Thank you for your time filling out the form, please read the information on fee, confidentiality and agreements below, sign your name and submit. I look forward to meeting you.
Session fee is USD 195 per 50 minute session; Fees are due be paid to Paypal account firstname.lastname@example.org within 24 hours after the session.
Appointment Cancellation Policy: In the event that you must cancel or reschedule a session, please inform Cecilia as soon as possible through email. You are asked to pay the full fee for each missed session without twenty-four hour notice provided.
Professional Ethics: I, Cecilia Ding, subscribe to the Code of Ethics and Standards of Practice of the American Counseling Association (http://aca.convio.net)，ICF Code of Ethics, Canadian Counselling and Psychotherapy Association.
Confidentiality and Release of Information: In recognition that confidentiality is an integral part of successful relationship, I maintain confidentiality with respect to every aspect of the treatment process, including a client’s name. In no situation, except as is necessary for case consultation with another professional or as required by law, will I reveal any aspect of your personal information. In all other circumstances, release of information requires your express written consent.
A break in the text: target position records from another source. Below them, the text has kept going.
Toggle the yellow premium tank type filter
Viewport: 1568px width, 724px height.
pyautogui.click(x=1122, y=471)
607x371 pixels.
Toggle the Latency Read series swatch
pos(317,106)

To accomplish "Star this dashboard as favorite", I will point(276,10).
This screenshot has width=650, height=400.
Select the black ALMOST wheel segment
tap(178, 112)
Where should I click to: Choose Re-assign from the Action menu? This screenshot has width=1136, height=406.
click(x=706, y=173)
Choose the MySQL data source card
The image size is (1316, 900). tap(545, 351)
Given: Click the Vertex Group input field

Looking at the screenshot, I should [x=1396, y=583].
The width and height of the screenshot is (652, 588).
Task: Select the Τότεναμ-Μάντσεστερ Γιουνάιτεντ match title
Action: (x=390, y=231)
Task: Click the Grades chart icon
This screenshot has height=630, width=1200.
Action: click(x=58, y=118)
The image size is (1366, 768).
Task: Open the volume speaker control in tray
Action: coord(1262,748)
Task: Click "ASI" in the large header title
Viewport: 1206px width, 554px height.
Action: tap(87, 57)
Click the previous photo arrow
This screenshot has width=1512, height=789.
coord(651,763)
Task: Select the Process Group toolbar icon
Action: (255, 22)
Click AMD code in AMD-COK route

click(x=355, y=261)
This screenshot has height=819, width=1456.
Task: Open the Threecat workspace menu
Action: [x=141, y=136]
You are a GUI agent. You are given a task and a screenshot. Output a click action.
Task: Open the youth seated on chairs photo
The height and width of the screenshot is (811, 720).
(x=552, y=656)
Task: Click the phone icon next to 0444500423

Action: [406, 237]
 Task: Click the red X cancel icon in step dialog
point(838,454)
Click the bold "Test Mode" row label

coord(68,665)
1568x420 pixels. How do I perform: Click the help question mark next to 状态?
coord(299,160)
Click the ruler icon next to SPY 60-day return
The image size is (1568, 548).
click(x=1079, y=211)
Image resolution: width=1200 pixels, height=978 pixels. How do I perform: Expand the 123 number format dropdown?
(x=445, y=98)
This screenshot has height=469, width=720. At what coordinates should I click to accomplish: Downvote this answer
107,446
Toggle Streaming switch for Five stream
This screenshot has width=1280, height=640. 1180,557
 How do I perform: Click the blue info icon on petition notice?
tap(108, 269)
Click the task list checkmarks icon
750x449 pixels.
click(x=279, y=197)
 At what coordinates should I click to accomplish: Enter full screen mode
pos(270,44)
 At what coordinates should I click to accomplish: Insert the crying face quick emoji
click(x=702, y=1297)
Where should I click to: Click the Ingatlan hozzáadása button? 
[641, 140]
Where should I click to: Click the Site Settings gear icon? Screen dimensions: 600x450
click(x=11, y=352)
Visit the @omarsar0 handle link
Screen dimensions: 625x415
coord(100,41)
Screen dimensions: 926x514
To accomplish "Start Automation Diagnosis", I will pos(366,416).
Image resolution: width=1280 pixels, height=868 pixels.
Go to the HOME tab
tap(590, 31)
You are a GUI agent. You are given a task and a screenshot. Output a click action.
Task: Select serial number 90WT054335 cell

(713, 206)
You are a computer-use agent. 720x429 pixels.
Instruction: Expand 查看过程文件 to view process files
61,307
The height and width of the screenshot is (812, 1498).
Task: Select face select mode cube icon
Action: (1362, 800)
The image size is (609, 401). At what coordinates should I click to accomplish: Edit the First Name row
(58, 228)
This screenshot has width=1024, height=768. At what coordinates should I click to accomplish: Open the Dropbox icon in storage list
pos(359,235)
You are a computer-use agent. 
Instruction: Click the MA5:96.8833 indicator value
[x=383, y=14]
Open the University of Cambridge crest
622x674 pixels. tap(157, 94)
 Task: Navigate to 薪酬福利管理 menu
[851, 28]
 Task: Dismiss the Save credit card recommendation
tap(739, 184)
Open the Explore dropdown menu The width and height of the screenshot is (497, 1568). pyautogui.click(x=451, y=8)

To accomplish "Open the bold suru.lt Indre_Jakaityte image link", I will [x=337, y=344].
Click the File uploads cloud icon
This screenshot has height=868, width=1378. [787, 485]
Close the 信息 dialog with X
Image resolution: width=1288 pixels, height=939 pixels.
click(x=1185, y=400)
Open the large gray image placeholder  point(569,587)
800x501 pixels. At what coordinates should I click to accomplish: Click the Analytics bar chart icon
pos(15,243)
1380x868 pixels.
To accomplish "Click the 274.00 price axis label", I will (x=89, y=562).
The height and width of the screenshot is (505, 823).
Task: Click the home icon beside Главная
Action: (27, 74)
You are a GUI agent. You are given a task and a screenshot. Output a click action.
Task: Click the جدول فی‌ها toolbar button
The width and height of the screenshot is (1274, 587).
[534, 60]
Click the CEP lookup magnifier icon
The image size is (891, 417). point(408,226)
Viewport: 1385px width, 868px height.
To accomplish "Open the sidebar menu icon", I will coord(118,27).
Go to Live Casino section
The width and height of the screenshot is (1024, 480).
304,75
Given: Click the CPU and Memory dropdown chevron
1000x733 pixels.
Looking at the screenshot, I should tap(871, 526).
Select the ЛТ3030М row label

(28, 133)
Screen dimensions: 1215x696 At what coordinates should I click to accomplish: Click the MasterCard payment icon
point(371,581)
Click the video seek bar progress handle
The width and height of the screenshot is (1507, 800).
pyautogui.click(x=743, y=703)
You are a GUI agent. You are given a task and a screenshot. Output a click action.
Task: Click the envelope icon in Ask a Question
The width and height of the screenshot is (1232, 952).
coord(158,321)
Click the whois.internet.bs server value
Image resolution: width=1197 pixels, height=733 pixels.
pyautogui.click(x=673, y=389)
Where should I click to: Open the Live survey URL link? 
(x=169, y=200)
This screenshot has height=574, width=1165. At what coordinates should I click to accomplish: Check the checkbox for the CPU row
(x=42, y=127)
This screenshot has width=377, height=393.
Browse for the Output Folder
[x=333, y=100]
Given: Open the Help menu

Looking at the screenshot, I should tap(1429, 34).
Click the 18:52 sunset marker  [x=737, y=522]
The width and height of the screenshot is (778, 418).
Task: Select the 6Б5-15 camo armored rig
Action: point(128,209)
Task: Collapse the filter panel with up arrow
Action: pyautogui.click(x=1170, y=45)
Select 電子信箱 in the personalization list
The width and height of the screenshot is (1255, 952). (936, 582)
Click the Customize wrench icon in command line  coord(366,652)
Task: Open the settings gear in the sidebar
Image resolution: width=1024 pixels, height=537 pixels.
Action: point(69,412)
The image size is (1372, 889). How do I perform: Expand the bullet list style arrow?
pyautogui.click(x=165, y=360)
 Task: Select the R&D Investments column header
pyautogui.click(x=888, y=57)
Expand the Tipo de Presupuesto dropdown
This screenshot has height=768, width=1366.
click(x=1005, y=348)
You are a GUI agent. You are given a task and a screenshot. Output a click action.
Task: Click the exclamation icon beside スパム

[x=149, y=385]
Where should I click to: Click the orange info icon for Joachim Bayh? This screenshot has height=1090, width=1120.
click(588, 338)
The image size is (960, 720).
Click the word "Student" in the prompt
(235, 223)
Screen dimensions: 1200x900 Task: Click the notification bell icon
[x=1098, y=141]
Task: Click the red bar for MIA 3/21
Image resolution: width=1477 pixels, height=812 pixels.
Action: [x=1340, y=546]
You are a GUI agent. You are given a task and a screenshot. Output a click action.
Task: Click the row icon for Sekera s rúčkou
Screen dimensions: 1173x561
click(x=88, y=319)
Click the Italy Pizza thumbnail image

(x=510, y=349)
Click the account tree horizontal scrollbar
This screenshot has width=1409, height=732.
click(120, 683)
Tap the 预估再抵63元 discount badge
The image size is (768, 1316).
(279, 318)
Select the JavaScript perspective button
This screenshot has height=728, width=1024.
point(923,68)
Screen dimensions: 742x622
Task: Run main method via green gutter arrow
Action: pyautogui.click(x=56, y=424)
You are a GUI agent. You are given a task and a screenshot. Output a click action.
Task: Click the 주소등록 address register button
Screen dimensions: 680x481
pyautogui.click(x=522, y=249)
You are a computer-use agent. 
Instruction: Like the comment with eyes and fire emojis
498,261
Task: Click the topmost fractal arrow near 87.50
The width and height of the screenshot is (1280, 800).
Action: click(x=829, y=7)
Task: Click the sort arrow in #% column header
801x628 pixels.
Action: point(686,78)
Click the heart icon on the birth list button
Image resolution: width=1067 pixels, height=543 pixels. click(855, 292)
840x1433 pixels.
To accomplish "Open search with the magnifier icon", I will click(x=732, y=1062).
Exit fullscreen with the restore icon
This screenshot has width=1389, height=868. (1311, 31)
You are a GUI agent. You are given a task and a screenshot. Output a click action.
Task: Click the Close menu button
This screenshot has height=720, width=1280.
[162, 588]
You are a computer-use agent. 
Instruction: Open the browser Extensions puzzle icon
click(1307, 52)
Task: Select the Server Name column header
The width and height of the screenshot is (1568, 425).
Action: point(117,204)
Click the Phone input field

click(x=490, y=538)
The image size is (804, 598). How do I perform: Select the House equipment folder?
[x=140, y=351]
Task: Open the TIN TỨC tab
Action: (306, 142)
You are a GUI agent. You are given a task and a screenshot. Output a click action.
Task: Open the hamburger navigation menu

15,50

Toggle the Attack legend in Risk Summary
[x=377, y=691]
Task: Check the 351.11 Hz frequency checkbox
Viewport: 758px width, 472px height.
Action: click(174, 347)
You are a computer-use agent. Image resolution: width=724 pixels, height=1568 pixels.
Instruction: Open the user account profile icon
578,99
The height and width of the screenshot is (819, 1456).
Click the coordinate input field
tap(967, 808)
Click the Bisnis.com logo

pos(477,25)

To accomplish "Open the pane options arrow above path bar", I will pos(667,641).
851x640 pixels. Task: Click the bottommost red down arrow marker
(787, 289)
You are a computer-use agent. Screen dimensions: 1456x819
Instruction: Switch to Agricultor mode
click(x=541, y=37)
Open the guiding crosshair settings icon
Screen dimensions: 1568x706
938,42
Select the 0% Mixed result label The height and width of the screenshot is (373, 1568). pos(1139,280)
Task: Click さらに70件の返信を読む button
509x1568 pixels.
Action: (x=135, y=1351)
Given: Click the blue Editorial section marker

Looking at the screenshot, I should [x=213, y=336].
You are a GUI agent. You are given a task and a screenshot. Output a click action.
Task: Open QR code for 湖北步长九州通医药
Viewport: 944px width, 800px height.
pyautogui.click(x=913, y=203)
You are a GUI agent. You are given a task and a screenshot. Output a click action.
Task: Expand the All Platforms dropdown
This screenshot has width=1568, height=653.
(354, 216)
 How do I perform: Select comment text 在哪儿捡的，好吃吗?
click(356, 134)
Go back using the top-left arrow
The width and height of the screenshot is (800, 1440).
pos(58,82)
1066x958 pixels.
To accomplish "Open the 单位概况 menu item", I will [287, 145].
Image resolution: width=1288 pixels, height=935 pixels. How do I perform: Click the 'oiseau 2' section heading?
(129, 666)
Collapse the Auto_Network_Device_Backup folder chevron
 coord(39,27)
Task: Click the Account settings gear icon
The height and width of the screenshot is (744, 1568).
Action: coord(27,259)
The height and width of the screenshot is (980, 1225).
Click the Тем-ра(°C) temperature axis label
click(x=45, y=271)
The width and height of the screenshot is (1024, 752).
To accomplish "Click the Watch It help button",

Waiver of Liability. From time to time, I attend provide peer guidance and case consultation with my peer group, and general details of cases are shared in this confidential supervision process.
By signing this waiver of responsibility, you release Cecilia Ding from any real or perceived liability arising out of the services provided.
By signing my name and the date below, I agree that I have read the information above and agree to abide by these policies. In the case of any disagreement, conflict or misunderstanding, I agree to work within a mutually agreed mediation process. I will not under any circumstances pursue litigation against Cecilia Ding.